[start Text section]

API Reference
=============

This page documents all public classes and methods in Crosstem.

DerivationalStemmer
-------------------

.. py:class:: DerivationalStemmer(language: str = "eng", use_rust_backend: bool = True)

   Main class for finding morphological roots through derivational relationships.
   
   :param language: ISO 639-3 language code (e.g., 'eng', 'deu', 'fra')
   :type language: str
   :param use_rust_backend: Use Rust backend when available; falls back to Python if unavailable
   :type use_rust_backend: bool
   :raises ValueError: If language is not supported
   
   **Example**::
   
      from crosstem import DerivationalStemmer
      
      stemmer = DerivationalStemmer('eng')
      root = stemmer.stem('organization')

   .. py:method:: stem(word: str, use_derivations: bool = True) -> str
   
      Find the morphological root of a word using BFS graph traversal.
      
      :param word: The word to stem
      :type word: str
      :return: The morphological root, or the original word if not in graph
      :rtype: str
      
      **Algorithm**: Uses breadth-first search through derivational relationships,
      scoring candidates based on word length, part of speech, and productivity.
      
      **Example**::
      
         stemmer = DerivationalStemmer('eng')
         
         # Cross-POS stemming
         print(stemmer.stem('organization'))    # organize (noun → verb)
         print(stemmer.stem('beautiful'))       # beauty (adj → noun)
         
         # Multi-hop traversal
         print(stemmer.stem('organizational'))  # organize (2 hops)

   .. py:method:: get_word_family(word: str, max_depth: int = 2) -> list
   
      Get all words derived from the given root word.
      
      :param word: The root word
      :type word: str
      :return: Sorted list of words in the derivational family
      :rtype: list
   .. py:method:: get_derivations(word: str) -> list

      Get derivational links for a word.

      :param word: Input word
      :type word: str
      :return: List of derivation objects with ``form``, ``pos``, and ``relation``
      :rtype: list

      
      **Example**::
      
         stemmer = DerivationalStemmer('eng')
         family = stemmer.get_word_family('organize')
         print(len(family))  # 43 related words

InflectionAnalyzer
------------------

.. py:class:: InflectionAnalyzer(language: str)

   Analyzer for inflectional morphology (grammatical variations of the same word).
   
   :param language: ISO 639-3 language code
   :type language: str
   :raises ValueError: If language is not supported
   
   **Example**::
   
      from crosstem import InflectionAnalyzer
      
      analyzer = InflectionAnalyzer('eng')
      inflections = analyzer.get_inflections('run')

   .. py:method:: get_inflections(word: str) -> set
   
      Get all inflectional forms of a word.
      
      :param word: The base word
      :type word: str
      :return: Set of inflected forms
      :rtype: set
      
      **Example**::
      
         analyzer = InflectionAnalyzer('eng')
         
         print(analyzer.get_inflections('run'))
         # {'run', 'runs', 'running', 'ran'}
         
         print(analyzer.get_inflections('go'))

[end Text section]
[start Dataset excerpts]

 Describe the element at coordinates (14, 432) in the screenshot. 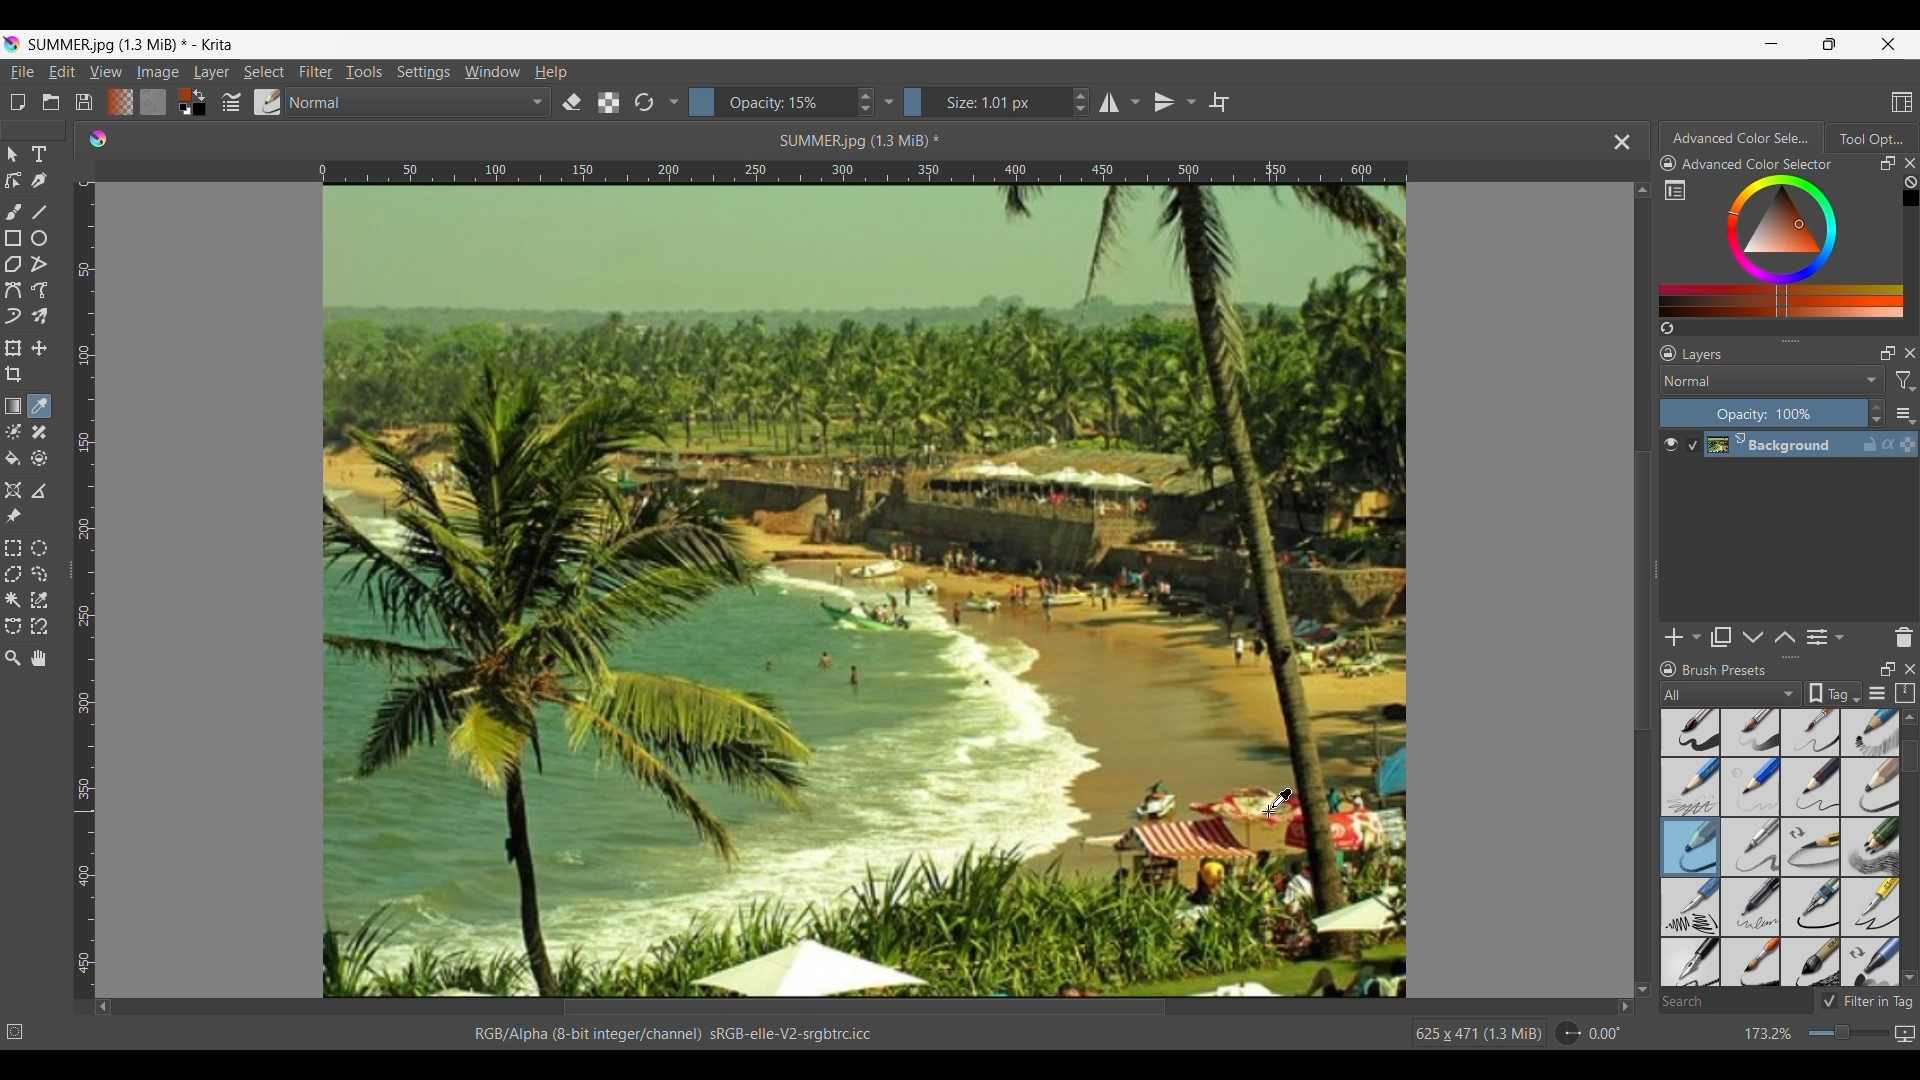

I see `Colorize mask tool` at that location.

[end Dataset excerpts]
[start Dataset excerpts]

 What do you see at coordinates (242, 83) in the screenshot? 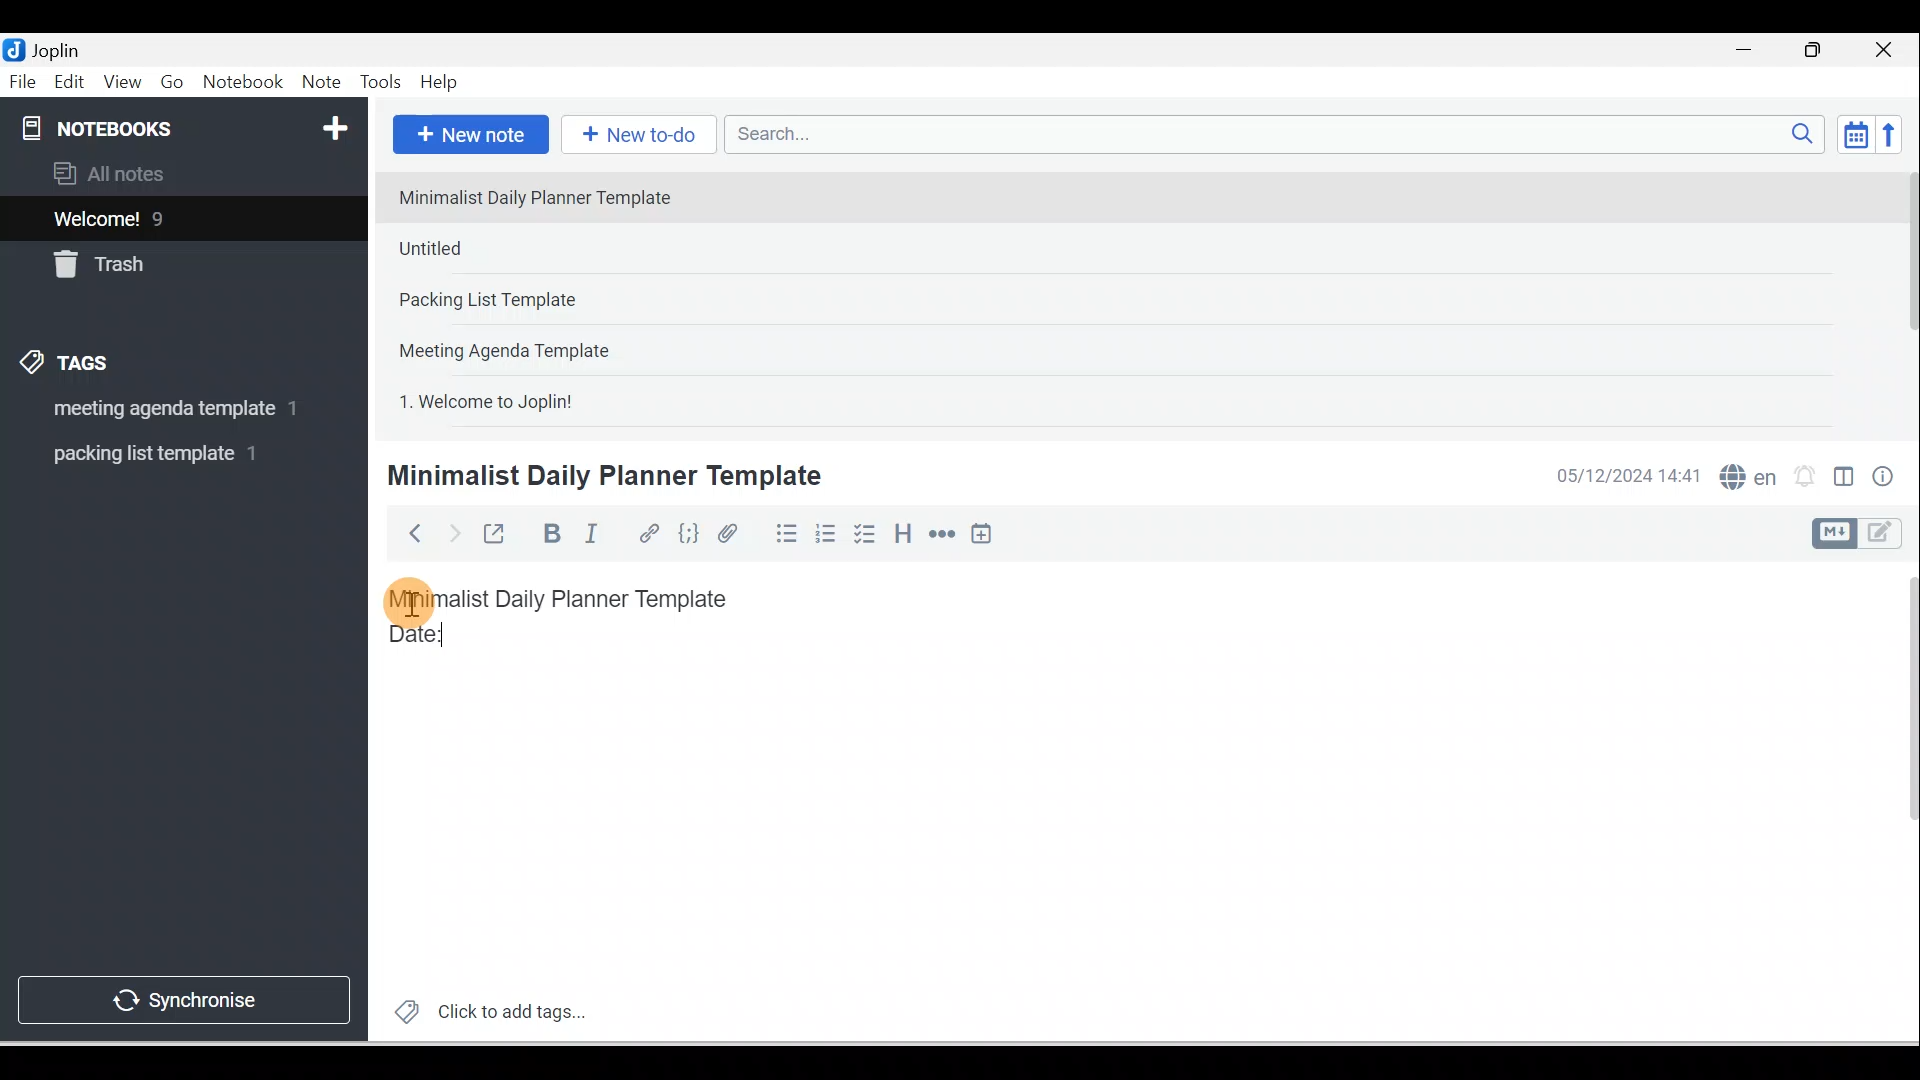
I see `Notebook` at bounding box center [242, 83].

[end Dataset excerpts]

What to work on ▸
#1 Reproduce the part of the Crosstem API reference starting with "# Cross-POS stemming" and going on through "organize (2 hops)".
#2 Carry on writing the Crosstem API reference from its last line.

Results for the exercise ▸
#1
# Cross-POS stemming
         print(stemmer.stem('organization'))    # organize (noun → verb)
         print(stemmer.stem('beautiful'))       # beauty (adj → noun)
         
         # Multi-hop traversal
         print(stemmer.stem('organizational'))  # organize (2 hops)

#2
         # {'go', 'goes', 'going', 'went', 'gone'}

EtymologyLinker
---------------

.. py:class:: EtymologyLinker()

   Class for tracing cross-lingual etymology relationships.
   
   .. note::
      Requires etymology data to be downloaded first using :func:`download_etymology`.
   
   **Example**::
   
      from crosstem import EtymologyLinker, download_etymology
      
      download_etymology()  # One-time download
      linker = EtymologyLinker()

   .. py:method:: get_etymology(language: str, word: str) -> dict
   
      Get etymology information for a word.
      
      :param language: Full language name (e.g., 'English', 'French')
      :type language: str
      :param word: The word to look up
      :type word: str
      :return: Dictionary of etymology relationships
      :rtype: dict
      
      **Relationship types**:
      
      * ``INHERITED_FROM``: Inherited from ancestor language
      * ``BORROWED_FROM``: Borrowed/loaned from another language
      * ``DERIVED_FROM``: Derived from another word
      * ``ETYMOLOGICAL_ORIGIN_OF``: Source of another word
      
      **Example**::
      
         linker = EtymologyLinker()
         etymology = linker.get_etymology('English', 'organize')
         print(etymology)

   .. py:method:: get_borrowed_words(target_lang: str, source_lang: str) -> list
   
      Find all words borrowed from one language into another.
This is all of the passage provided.